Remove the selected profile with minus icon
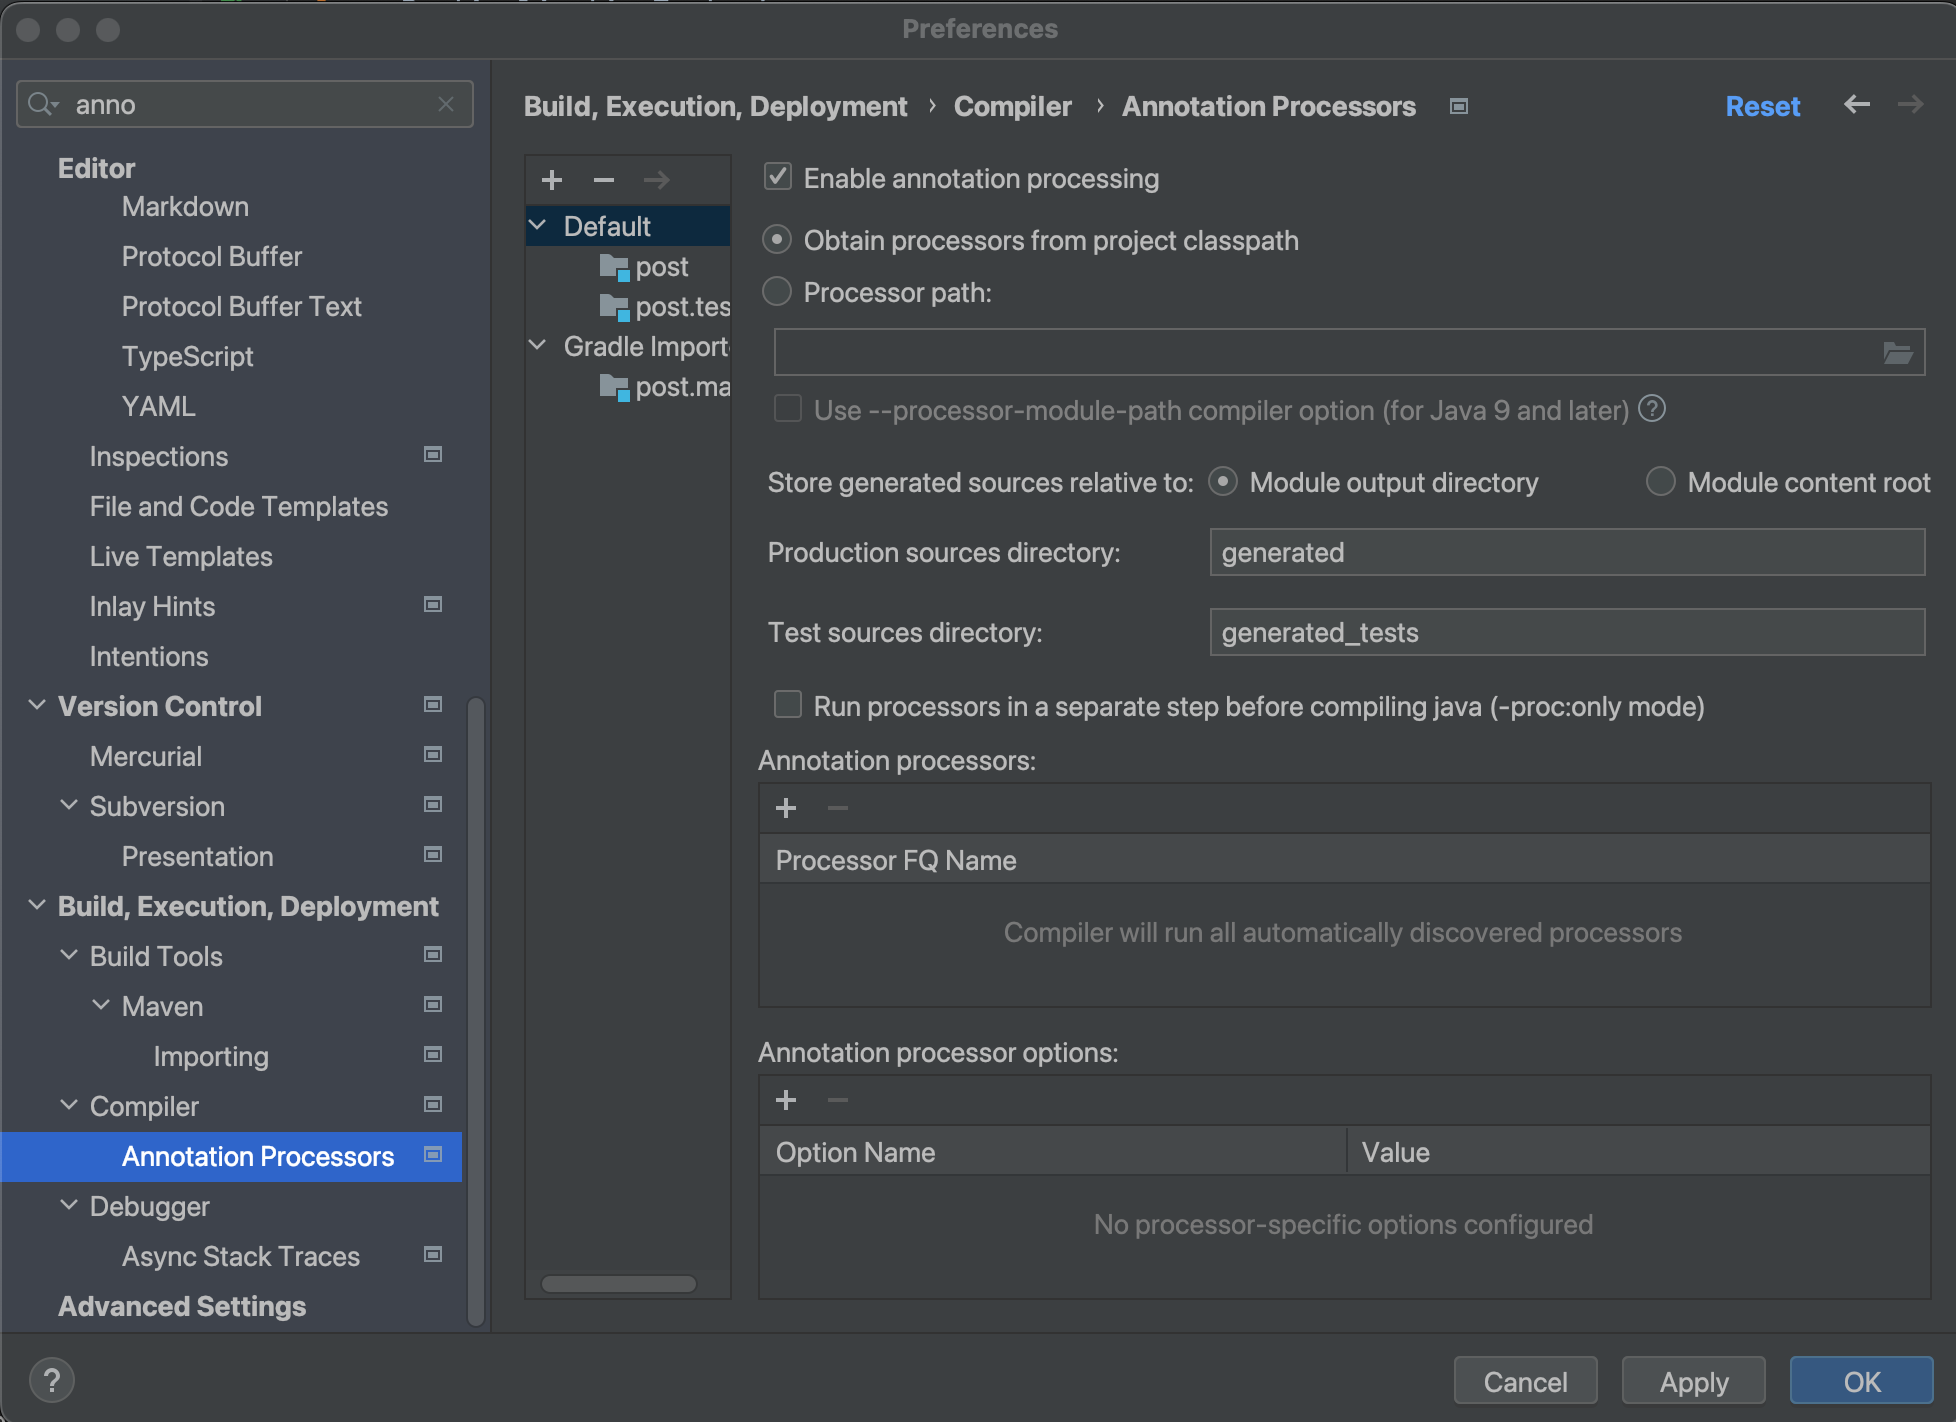Image resolution: width=1956 pixels, height=1422 pixels. coord(603,180)
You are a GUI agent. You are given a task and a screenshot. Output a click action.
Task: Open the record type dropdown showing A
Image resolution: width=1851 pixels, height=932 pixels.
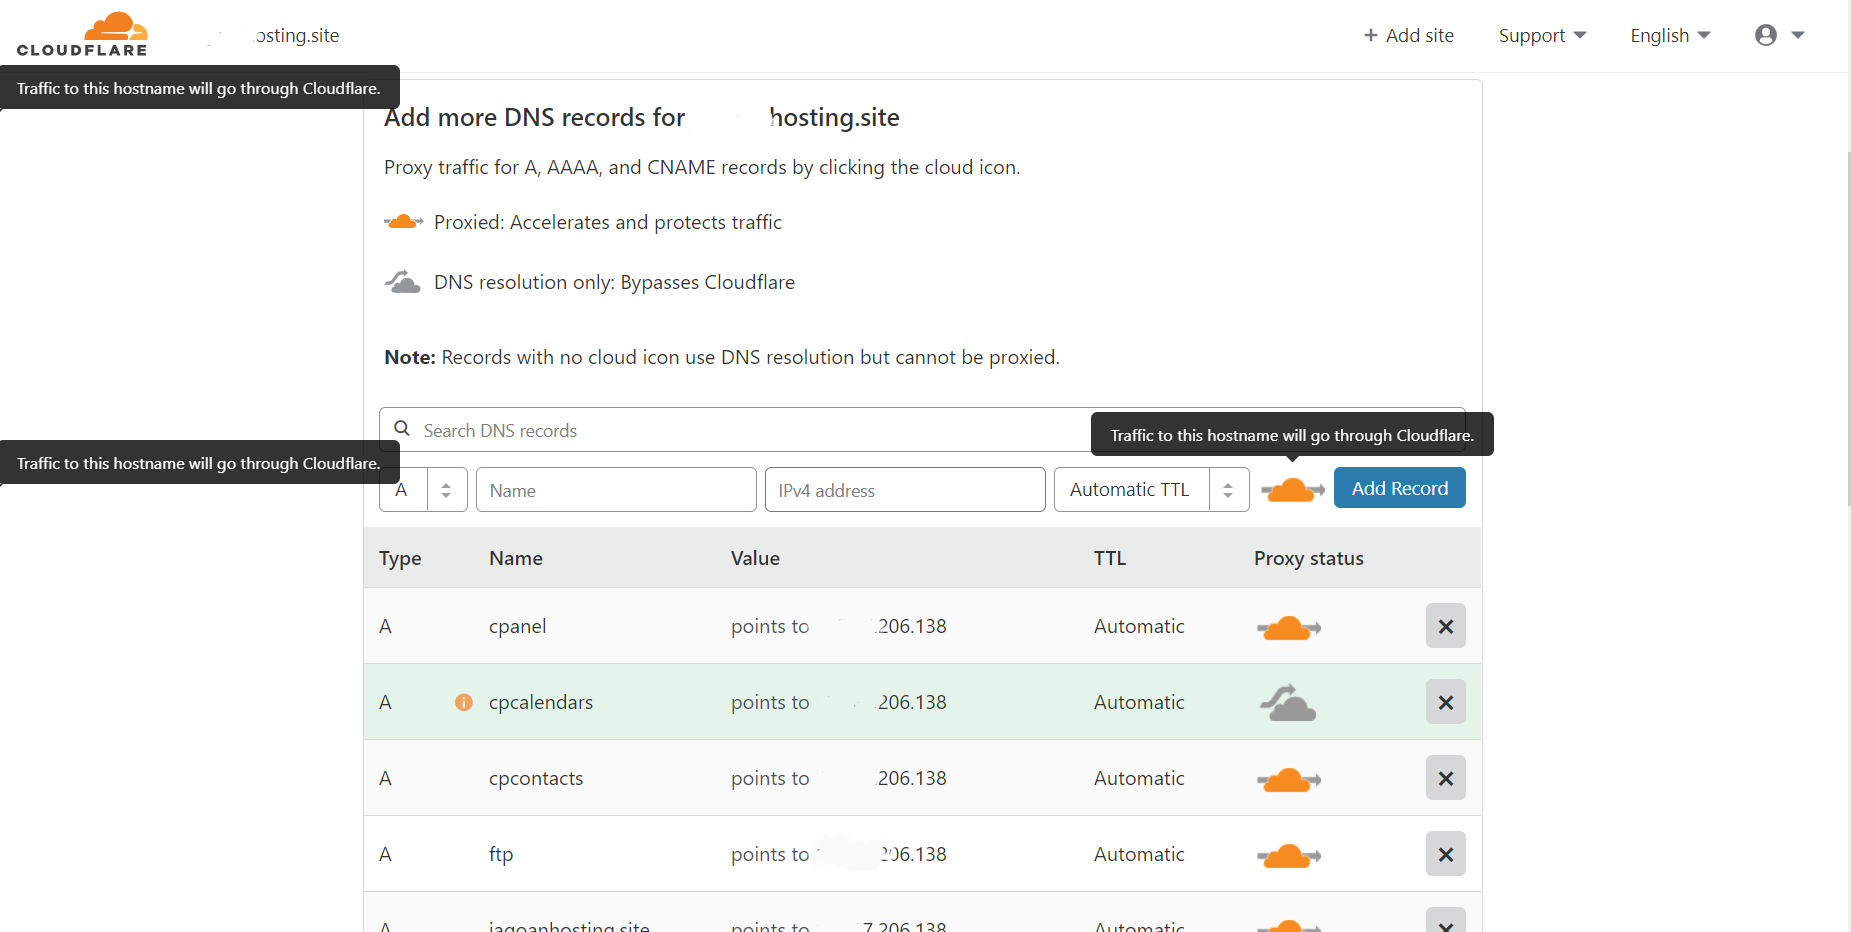[x=445, y=489]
+ + + +
**Instructions to follow**
Quote the records from the line containing "You are a GUI" through the end of the records, and leave the pictures out of your answer.

**Solution to this task**
You are a GUI agent. You are given a task and a screenshot. Output a click action.
Task: Open the record type dropdown showing A
Image resolution: width=1851 pixels, height=932 pixels.
[x=445, y=489]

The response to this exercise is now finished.